Work item
Please reproduce every record, keeping each one exactly as written.

[Extracted records]
==================================================
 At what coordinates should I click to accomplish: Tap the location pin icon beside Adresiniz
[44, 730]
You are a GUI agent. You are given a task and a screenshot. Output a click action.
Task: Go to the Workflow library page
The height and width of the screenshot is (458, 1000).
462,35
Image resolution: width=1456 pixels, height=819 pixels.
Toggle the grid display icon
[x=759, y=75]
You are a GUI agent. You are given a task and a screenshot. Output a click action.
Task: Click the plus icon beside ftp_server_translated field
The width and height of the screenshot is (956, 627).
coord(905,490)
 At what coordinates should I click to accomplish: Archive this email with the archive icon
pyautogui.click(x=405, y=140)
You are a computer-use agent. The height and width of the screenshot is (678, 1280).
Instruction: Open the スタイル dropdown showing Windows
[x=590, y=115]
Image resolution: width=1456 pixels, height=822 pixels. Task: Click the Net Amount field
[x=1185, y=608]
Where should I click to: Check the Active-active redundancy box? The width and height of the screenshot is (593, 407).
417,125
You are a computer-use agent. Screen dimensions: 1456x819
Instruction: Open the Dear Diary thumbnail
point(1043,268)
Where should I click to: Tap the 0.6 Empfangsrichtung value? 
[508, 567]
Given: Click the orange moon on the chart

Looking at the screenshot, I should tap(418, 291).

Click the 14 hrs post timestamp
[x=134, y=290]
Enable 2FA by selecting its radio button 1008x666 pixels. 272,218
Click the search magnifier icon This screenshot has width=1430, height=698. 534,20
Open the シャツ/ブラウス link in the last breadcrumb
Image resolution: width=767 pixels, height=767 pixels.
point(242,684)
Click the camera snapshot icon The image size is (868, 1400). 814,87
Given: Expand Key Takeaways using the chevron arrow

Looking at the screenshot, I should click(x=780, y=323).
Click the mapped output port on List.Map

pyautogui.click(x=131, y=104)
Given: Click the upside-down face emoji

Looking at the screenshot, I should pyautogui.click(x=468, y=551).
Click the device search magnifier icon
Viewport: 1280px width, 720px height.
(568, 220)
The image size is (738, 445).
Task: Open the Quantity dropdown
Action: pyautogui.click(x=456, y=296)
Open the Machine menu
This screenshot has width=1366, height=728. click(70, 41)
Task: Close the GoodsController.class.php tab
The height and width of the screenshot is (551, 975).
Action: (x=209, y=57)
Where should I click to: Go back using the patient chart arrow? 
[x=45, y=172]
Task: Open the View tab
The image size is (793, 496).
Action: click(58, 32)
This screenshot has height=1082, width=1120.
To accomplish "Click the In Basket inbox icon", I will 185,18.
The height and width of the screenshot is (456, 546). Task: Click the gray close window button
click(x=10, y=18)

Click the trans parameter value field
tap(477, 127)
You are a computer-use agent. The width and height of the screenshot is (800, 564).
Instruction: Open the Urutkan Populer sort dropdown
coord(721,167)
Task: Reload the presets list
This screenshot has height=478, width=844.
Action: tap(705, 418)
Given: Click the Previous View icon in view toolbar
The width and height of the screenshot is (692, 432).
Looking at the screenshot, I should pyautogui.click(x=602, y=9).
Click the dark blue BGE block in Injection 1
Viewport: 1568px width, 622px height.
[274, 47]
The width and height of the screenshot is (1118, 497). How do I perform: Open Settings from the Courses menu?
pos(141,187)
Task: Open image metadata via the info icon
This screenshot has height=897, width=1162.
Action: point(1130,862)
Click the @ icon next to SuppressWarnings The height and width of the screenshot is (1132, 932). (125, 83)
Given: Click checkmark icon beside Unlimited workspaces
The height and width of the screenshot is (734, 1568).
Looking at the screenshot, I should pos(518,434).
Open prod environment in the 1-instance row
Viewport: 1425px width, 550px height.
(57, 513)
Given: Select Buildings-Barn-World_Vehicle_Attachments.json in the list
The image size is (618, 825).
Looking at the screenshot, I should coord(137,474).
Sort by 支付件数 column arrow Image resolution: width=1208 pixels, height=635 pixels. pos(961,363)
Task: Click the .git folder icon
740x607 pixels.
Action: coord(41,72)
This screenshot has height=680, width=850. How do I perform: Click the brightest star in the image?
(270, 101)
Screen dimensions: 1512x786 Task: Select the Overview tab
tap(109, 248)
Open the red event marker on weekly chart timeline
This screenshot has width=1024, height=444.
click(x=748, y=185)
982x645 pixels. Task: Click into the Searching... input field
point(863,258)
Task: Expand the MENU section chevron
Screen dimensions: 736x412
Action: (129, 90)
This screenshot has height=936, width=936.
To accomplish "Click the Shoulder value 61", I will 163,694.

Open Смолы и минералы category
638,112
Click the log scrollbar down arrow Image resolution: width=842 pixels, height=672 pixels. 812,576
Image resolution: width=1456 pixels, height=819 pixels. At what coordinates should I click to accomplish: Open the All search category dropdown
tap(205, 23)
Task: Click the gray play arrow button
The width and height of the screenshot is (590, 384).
==================================================
Solution below
 At what coordinates should I click to accomplish: Tap the location pin icon beside Adresiniz
[44, 730]
You are a GUI agent. You are given a task and a screenshot. Output a click action.
Task: Go to the Workflow library page
The height and width of the screenshot is (458, 1000).
462,35
Image resolution: width=1456 pixels, height=819 pixels.
Toggle the grid display icon
[x=759, y=75]
You are a GUI agent. You are given a task and a screenshot. Output a click action.
Task: Click the plus icon beside ftp_server_translated field
The width and height of the screenshot is (956, 627).
coord(905,490)
 At what coordinates should I click to accomplish: Archive this email with the archive icon
pyautogui.click(x=405, y=140)
You are a computer-use agent. The height and width of the screenshot is (678, 1280).
Instruction: Open the スタイル dropdown showing Windows
[x=590, y=115]
Image resolution: width=1456 pixels, height=822 pixels. Task: Click the Net Amount field
[x=1185, y=608]
Where should I click to: Check the Active-active redundancy box? The width and height of the screenshot is (593, 407).
417,125
You are a computer-use agent. Screen dimensions: 1456x819
Instruction: Open the Dear Diary thumbnail
point(1043,268)
Where should I click to: Tap the 0.6 Empfangsrichtung value? 
[508, 567]
Given: Click the orange moon on the chart

Looking at the screenshot, I should tap(418, 291).

Click the 14 hrs post timestamp
[x=134, y=290]
Enable 2FA by selecting its radio button 1008x666 pixels. 272,218
Click the search magnifier icon This screenshot has width=1430, height=698. 534,20
Open the シャツ/ブラウス link in the last breadcrumb
Image resolution: width=767 pixels, height=767 pixels.
point(242,684)
Click the camera snapshot icon The image size is (868, 1400). 814,87
Given: Expand Key Takeaways using the chevron arrow

Looking at the screenshot, I should click(x=780, y=323).
Click the mapped output port on List.Map

pyautogui.click(x=131, y=104)
Given: Click the upside-down face emoji

Looking at the screenshot, I should pyautogui.click(x=468, y=551).
Click the device search magnifier icon
Viewport: 1280px width, 720px height.
(568, 220)
The image size is (738, 445).
Task: Open the Quantity dropdown
Action: pyautogui.click(x=456, y=296)
Open the Machine menu
This screenshot has width=1366, height=728. click(70, 41)
Task: Close the GoodsController.class.php tab
The height and width of the screenshot is (551, 975).
Action: (x=209, y=57)
Where should I click to: Go back using the patient chart arrow? 
[x=45, y=172]
Task: Open the View tab
The image size is (793, 496).
Action: click(58, 32)
This screenshot has height=1082, width=1120.
To accomplish "Click the In Basket inbox icon", I will 185,18.
The height and width of the screenshot is (456, 546). Task: Click the gray close window button
click(x=10, y=18)

Click the trans parameter value field
tap(477, 127)
You are a computer-use agent. The width and height of the screenshot is (800, 564).
Instruction: Open the Urutkan Populer sort dropdown
coord(721,167)
Task: Reload the presets list
This screenshot has height=478, width=844.
Action: tap(705, 418)
Given: Click the Previous View icon in view toolbar
The width and height of the screenshot is (692, 432).
Looking at the screenshot, I should pyautogui.click(x=602, y=9).
Click the dark blue BGE block in Injection 1
Viewport: 1568px width, 622px height.
[274, 47]
The width and height of the screenshot is (1118, 497). How do I perform: Open Settings from the Courses menu?
pos(141,187)
Task: Open image metadata via the info icon
This screenshot has height=897, width=1162.
Action: point(1130,862)
Click the @ icon next to SuppressWarnings The height and width of the screenshot is (1132, 932). (125, 83)
Given: Click checkmark icon beside Unlimited workspaces
The height and width of the screenshot is (734, 1568).
Looking at the screenshot, I should pos(518,434).
Open prod environment in the 1-instance row
Viewport: 1425px width, 550px height.
(57, 513)
Given: Select Buildings-Barn-World_Vehicle_Attachments.json in the list
The image size is (618, 825).
Looking at the screenshot, I should coord(137,474).
Sort by 支付件数 column arrow Image resolution: width=1208 pixels, height=635 pixels. pos(961,363)
Task: Click the .git folder icon
740x607 pixels.
Action: coord(41,72)
This screenshot has height=680, width=850. How do I perform: Click the brightest star in the image?
(270, 101)
Screen dimensions: 1512x786 Task: Select the Overview tab
tap(109, 248)
Open the red event marker on weekly chart timeline
This screenshot has width=1024, height=444.
click(x=748, y=185)
982x645 pixels. Task: Click into the Searching... input field
point(863,258)
Task: Expand the MENU section chevron
Screen dimensions: 736x412
Action: (129, 90)
This screenshot has height=936, width=936.
To accomplish "Click the Shoulder value 61", I will 163,694.

Open Смолы и минералы category
638,112
Click the log scrollbar down arrow Image resolution: width=842 pixels, height=672 pixels. 812,576
Image resolution: width=1456 pixels, height=819 pixels. At what coordinates should I click to accomplish: Open the All search category dropdown
tap(205, 23)
Task: Click the gray play arrow button
The width and height of the screenshot is (590, 384).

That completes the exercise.